■ **AIM OF THE TASK**
Because the images are not wanted, restate every line below word for word without them.

[Stored items]
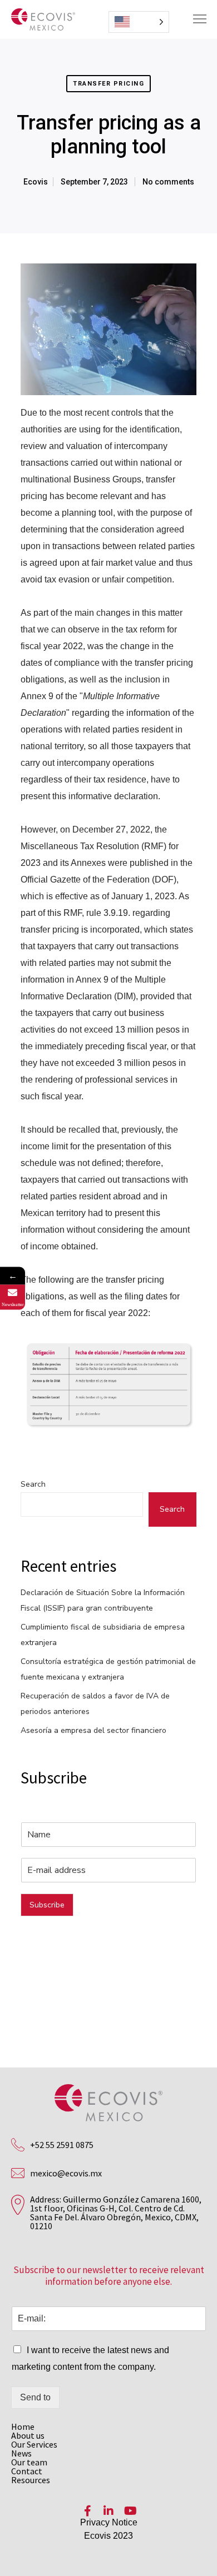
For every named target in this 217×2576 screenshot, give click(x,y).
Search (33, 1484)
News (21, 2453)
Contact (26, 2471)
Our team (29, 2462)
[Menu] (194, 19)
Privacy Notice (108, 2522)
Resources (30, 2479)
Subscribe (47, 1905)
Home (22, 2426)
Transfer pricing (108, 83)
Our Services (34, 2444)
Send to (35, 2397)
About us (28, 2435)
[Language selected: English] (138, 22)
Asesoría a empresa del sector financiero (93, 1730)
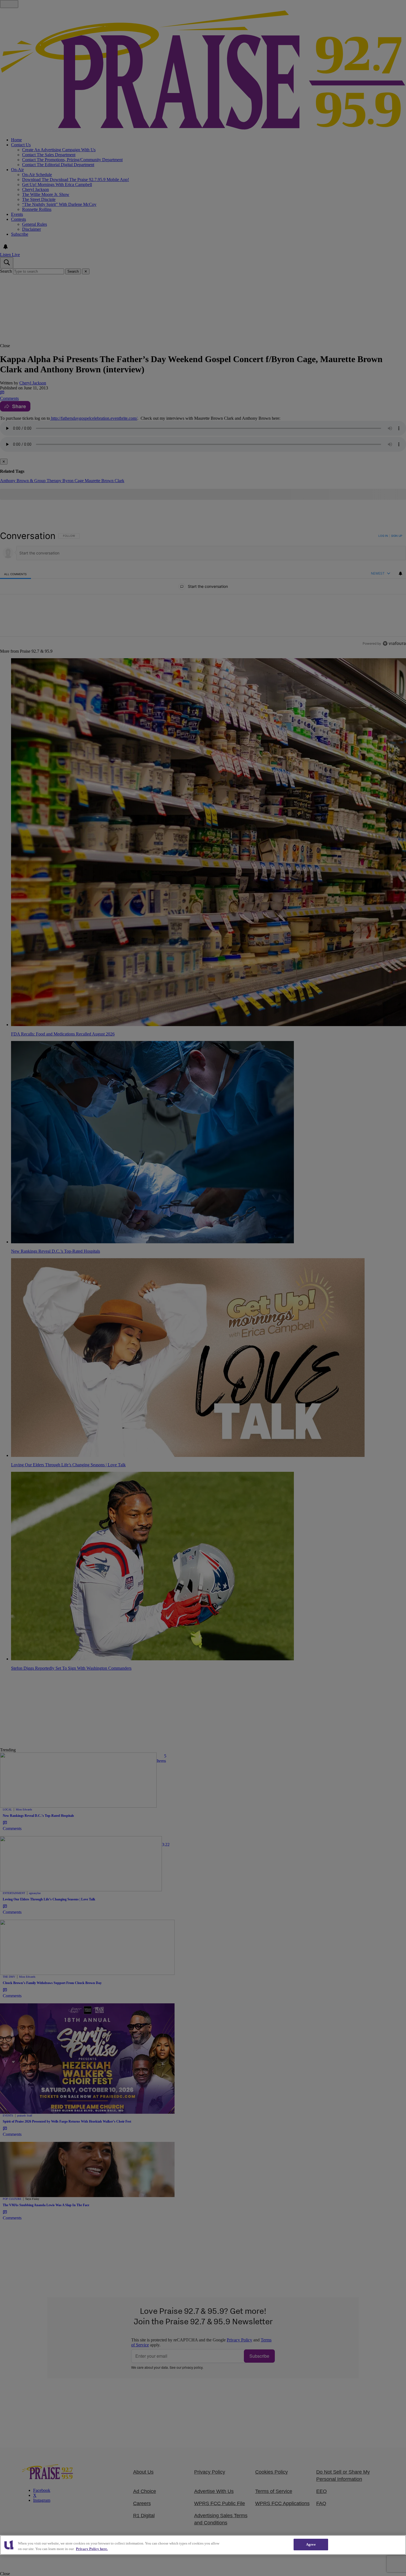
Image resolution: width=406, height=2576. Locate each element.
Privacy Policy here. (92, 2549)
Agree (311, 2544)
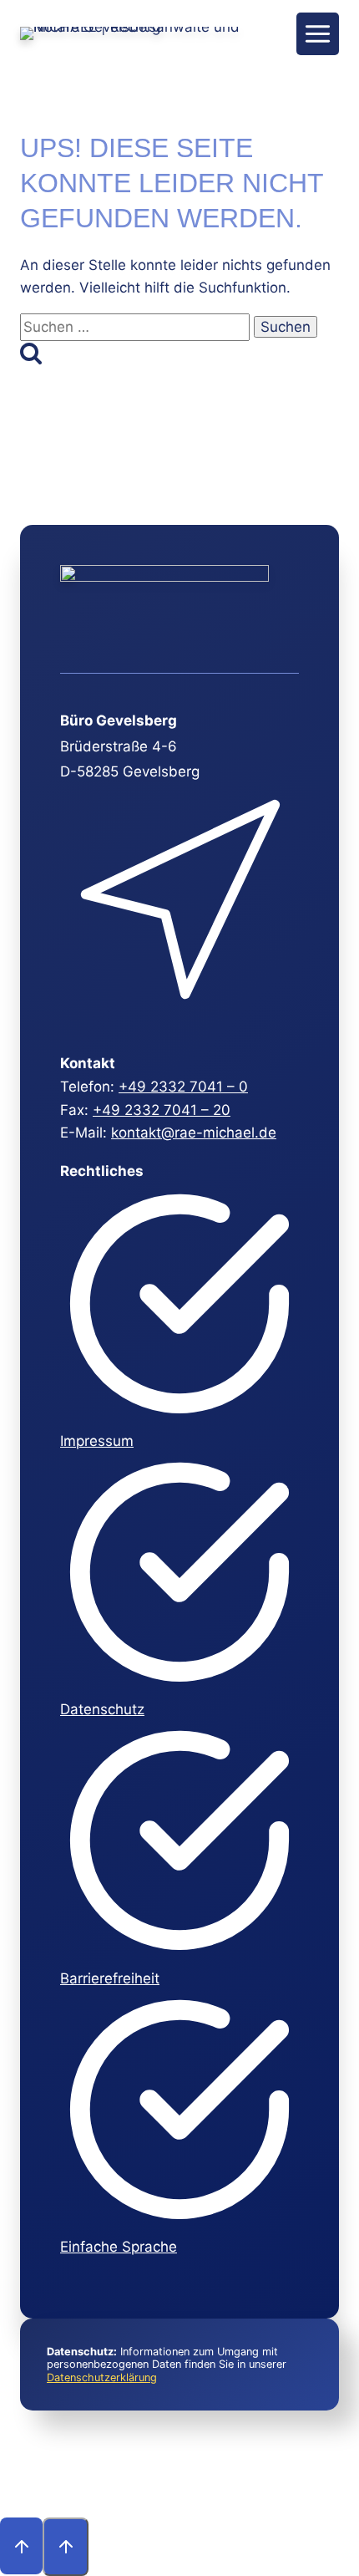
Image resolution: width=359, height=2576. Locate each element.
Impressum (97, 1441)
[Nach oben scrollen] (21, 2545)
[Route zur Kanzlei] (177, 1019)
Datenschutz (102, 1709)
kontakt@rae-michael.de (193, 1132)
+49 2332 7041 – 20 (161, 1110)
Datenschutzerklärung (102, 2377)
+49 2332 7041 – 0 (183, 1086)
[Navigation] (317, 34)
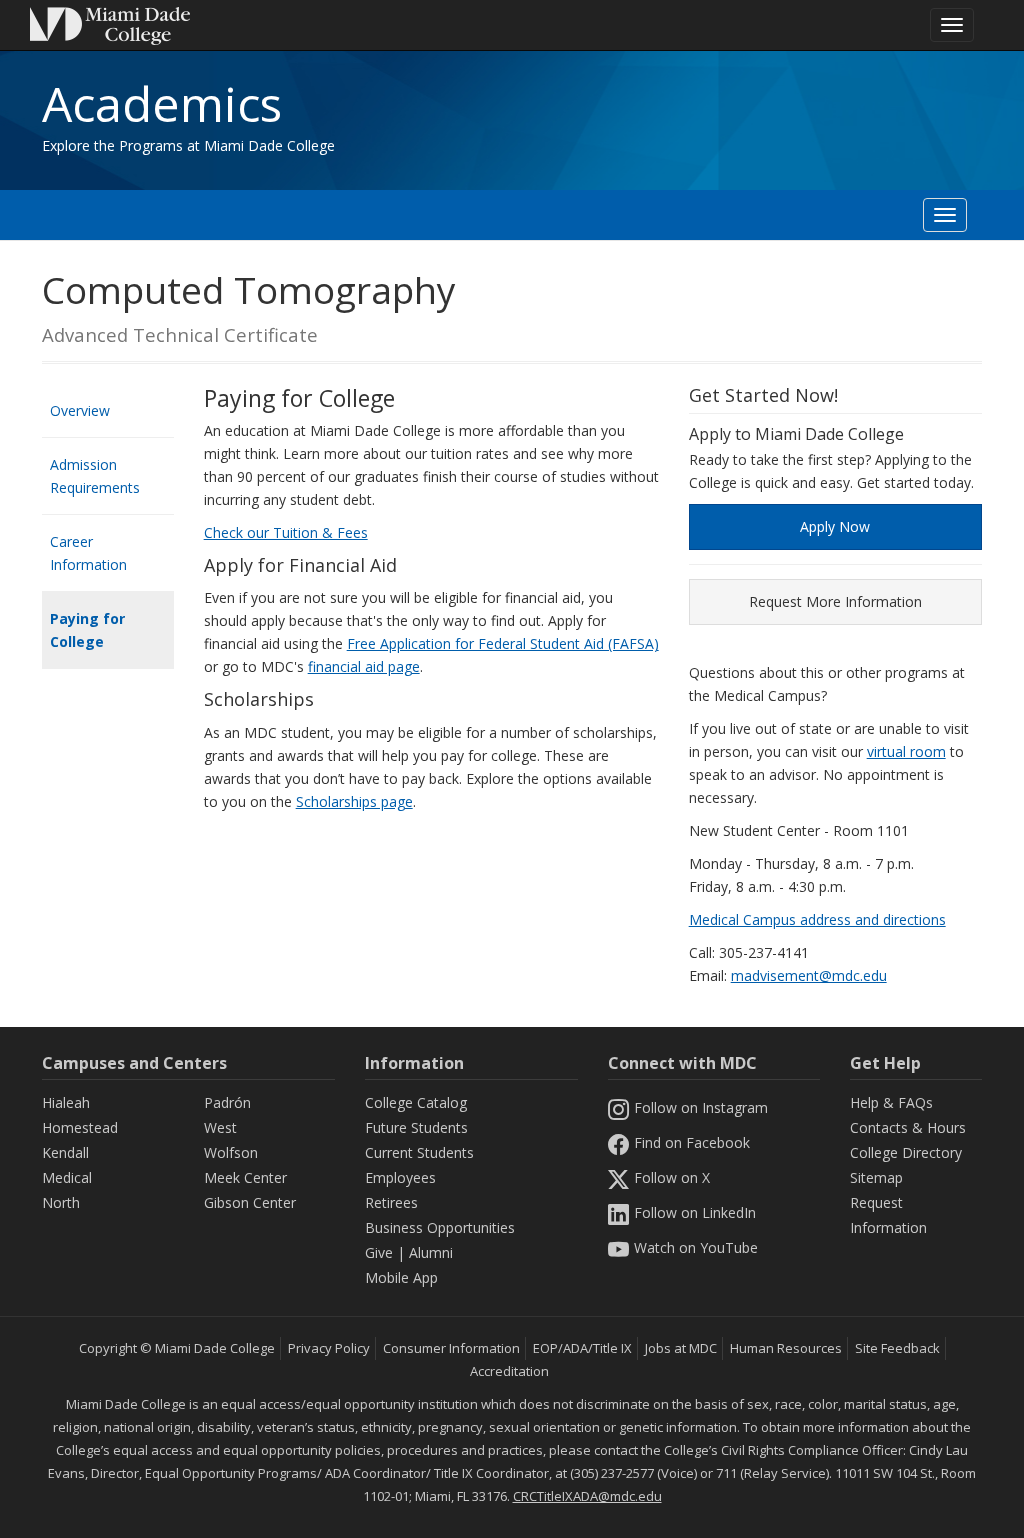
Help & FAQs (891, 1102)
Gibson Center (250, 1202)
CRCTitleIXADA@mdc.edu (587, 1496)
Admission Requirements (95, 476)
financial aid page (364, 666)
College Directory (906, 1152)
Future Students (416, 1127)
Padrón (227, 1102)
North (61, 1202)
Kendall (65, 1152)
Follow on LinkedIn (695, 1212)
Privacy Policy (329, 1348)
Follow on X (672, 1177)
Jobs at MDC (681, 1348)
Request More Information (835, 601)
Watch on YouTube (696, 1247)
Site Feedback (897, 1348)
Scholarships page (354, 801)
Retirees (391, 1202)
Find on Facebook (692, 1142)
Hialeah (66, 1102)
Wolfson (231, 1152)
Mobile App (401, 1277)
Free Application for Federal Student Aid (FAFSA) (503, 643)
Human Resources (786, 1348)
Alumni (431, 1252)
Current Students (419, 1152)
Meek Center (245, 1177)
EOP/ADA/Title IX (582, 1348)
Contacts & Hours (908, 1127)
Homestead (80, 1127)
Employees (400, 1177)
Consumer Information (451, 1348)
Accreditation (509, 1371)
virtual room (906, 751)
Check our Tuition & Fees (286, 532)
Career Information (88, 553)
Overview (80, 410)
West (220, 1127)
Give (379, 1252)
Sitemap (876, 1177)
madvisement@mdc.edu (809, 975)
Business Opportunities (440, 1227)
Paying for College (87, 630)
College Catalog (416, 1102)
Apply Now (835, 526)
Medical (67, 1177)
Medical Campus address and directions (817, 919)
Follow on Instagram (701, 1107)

■ **RESPONSE**
For every named target in this 217×2576 screenshot, give click(x,y).
Search (33, 1484)
News (21, 2453)
Contact (26, 2471)
Our team (29, 2462)
[Menu] (194, 19)
Privacy Notice (108, 2522)
Resources (30, 2479)
Subscribe (47, 1905)
Home (22, 2426)
Transfer pricing (108, 83)
Our Services (34, 2444)
Send to (35, 2397)
About us (28, 2435)
[Language selected: English] (138, 22)
Asesoría a empresa del sector financiero (93, 1730)
Image resolution: width=406, height=2576. Locate each element.
Privacy Policy here. (92, 2549)
Agree (311, 2544)
Image resolution: width=359, height=2576. Locate each element.
Impressum (97, 1441)
[Nach oben scrollen] (21, 2545)
[Route zur Kanzlei] (177, 1019)
Datenschutz (102, 1709)
kontakt@rae-michael.de (193, 1132)
+49 2332 7041 – 20 (161, 1110)
Datenschutzerklärung (102, 2377)
+49 2332 7041 – 0 (183, 1086)
[Navigation] (317, 34)
Help & FAQs (891, 1102)
Gibson Center (250, 1202)
CRCTitleIXADA@mdc.edu (587, 1496)
Admission Requirements (95, 476)
financial aid page (364, 666)
College Directory (906, 1152)
Future Students (416, 1127)
Padrón (227, 1102)
North (61, 1202)
Kendall (65, 1152)
Follow on LinkedIn (695, 1212)
Privacy Policy (329, 1348)
Follow on X (672, 1177)
Jobs at MDC (681, 1348)
Request More Information (835, 601)
Watch on YouTube (696, 1247)
Site Feedback (897, 1348)
Scholarships page (354, 801)
Retirees (391, 1202)
Find on Facebook (692, 1142)
Hialeah (66, 1102)
Wolfson (231, 1152)
Mobile App (401, 1277)
Free Application for Federal Student Aid (FAFSA) (503, 643)
Human Resources (786, 1348)
Alumni (431, 1252)
Current Students (419, 1152)
Meek Center (245, 1177)
EOP/ADA/Title IX (582, 1348)
Contacts & Hours (908, 1127)
Homestead (80, 1127)
Employees (400, 1177)
Consumer Information (451, 1348)
Accreditation (509, 1371)
virtual room (906, 751)
Check our Tuition & Fees (286, 532)
Career Information (88, 553)
Overview (80, 410)
West (220, 1127)
Give (379, 1252)
Sitemap (876, 1177)
madvisement@mdc.edu (809, 975)
Business Opportunities (440, 1227)
Paying for College (87, 630)
College Catalog (416, 1102)
Apply Now (835, 526)
Medical (67, 1177)
Medical Campus address and directions (817, 919)
Follow on Instagram (701, 1107)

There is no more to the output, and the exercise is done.